Self-triggered thermoelectric nanoheterojunction for cancer catalytic and immunotherapy

Abstract

The exogenous excitation requirement and electron-hole recombination are the key elements limiting the application of catalytic therapies. Here a tumor microenvironment (TME)-specific self-triggered thermoelectric nanoheterojunction (Bi_0.5Sb_1.5Te₃/CaO₂ nanosheets, BST/CaO₂ NSs) with self-built-in electric field facilitated charge separation is fabricated. Upon exposure to TME, the CaO₂ coating undergoes rapid hydrolysis, releasing Ca²⁺, H₂O₂, and heat.
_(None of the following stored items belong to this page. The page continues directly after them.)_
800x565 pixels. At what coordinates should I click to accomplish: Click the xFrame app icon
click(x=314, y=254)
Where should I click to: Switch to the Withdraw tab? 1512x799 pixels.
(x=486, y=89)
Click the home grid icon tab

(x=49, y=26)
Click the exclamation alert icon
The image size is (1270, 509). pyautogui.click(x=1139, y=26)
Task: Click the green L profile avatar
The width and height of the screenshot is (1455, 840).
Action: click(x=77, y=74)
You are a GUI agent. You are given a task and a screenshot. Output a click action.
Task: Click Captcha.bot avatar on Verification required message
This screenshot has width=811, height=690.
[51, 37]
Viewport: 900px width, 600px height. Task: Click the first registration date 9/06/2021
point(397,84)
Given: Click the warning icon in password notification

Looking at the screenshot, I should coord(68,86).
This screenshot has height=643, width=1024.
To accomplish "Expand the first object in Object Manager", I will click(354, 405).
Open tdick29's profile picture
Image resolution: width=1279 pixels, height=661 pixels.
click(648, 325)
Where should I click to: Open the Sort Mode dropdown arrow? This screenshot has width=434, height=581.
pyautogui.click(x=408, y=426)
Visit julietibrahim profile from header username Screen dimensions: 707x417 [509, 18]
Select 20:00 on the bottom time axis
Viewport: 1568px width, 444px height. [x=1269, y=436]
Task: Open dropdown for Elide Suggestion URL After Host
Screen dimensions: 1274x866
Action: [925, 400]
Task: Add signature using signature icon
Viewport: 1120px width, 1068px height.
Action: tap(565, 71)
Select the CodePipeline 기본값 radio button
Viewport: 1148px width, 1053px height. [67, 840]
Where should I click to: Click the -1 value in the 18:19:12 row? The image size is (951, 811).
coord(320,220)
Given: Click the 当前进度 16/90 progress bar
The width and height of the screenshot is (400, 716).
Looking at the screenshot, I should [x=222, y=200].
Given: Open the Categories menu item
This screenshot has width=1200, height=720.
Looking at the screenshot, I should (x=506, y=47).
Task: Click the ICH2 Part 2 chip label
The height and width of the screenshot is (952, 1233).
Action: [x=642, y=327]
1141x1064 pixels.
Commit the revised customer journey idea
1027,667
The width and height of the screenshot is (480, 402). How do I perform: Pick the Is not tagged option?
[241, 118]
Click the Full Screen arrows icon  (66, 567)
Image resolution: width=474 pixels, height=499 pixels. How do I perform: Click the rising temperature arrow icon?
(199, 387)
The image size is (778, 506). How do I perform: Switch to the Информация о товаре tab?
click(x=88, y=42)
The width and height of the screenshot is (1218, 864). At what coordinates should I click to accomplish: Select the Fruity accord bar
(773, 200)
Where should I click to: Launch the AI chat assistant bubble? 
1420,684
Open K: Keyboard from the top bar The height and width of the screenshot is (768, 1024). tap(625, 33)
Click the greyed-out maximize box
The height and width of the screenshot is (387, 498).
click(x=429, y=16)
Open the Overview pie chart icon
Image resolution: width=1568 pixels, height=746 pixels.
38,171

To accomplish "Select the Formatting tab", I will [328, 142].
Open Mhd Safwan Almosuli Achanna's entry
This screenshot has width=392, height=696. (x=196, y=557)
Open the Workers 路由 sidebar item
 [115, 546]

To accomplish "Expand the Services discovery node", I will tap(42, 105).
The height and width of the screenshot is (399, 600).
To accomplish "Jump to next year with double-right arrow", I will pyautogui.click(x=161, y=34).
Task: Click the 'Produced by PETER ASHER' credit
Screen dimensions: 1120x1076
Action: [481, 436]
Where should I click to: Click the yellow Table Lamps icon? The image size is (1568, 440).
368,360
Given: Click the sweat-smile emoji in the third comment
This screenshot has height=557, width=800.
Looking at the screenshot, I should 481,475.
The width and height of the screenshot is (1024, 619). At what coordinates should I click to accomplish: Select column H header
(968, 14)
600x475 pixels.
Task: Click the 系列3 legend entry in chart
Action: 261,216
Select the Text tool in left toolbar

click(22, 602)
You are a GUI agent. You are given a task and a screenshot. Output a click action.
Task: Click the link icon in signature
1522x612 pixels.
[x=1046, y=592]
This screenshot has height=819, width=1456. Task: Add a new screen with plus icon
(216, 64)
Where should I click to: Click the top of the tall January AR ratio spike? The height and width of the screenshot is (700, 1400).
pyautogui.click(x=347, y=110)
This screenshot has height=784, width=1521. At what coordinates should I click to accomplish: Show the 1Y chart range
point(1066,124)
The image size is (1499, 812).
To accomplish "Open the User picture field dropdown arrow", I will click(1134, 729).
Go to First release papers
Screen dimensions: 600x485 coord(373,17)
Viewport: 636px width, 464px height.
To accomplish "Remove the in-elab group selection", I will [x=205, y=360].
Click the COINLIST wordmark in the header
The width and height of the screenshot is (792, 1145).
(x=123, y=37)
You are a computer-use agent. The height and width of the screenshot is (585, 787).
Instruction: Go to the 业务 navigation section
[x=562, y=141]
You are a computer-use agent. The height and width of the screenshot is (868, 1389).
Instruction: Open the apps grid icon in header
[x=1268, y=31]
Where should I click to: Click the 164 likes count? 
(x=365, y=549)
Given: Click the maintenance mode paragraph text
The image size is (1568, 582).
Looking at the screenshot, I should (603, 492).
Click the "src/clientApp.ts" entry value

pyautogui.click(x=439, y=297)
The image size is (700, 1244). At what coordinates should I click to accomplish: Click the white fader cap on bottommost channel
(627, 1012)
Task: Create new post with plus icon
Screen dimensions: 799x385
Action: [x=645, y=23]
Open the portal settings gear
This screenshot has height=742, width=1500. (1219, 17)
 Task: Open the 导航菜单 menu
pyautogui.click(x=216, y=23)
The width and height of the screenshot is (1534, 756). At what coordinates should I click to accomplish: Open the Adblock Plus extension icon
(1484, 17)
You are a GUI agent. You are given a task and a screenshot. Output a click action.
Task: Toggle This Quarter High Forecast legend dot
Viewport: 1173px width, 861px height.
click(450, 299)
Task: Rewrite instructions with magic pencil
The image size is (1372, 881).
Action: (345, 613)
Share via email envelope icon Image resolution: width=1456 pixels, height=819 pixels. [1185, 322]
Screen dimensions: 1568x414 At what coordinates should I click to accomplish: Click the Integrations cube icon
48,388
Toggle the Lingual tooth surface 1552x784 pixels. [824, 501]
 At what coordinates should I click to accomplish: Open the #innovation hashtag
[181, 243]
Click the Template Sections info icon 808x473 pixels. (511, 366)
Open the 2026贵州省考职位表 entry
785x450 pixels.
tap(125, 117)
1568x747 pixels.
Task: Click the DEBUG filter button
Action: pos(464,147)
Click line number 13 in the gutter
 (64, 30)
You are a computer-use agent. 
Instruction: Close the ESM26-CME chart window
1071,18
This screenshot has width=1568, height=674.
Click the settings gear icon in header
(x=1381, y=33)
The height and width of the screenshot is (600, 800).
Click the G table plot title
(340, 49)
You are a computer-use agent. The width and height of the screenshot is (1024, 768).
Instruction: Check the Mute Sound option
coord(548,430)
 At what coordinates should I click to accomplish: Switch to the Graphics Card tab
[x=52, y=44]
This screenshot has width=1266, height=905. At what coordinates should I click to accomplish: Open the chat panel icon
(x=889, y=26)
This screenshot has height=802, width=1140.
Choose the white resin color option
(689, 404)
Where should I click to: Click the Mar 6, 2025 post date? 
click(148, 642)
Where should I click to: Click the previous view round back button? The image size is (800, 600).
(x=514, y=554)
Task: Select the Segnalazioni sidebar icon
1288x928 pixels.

The resulting temperature difference on the BST NSs initiates a thermoelectric effect, driving reactive oxygen species production. H₂O₂ not only serves as a substrate supplement for ROS generation but also dysregulates Ca²⁺ channels, preventing Ca²⁺ efflux. This further exacerbates calcium overload-mediated therapy. Additionally, Ca²⁺ promotes DC maturation and tumor antigen presentation, facilitating immunotherapy. It is worth noting that the CaO₂ NP coating hydrolyzes very slowly in normal cells, releasing Ca²⁺ and O₂ without causing any adverse effects. Tumor-specific self-triggered thermoelectric nanoheterojunction combined catalytic therapy, ion interference therapy, and immunotherapy exhibit excellent antitumor performance in female mice.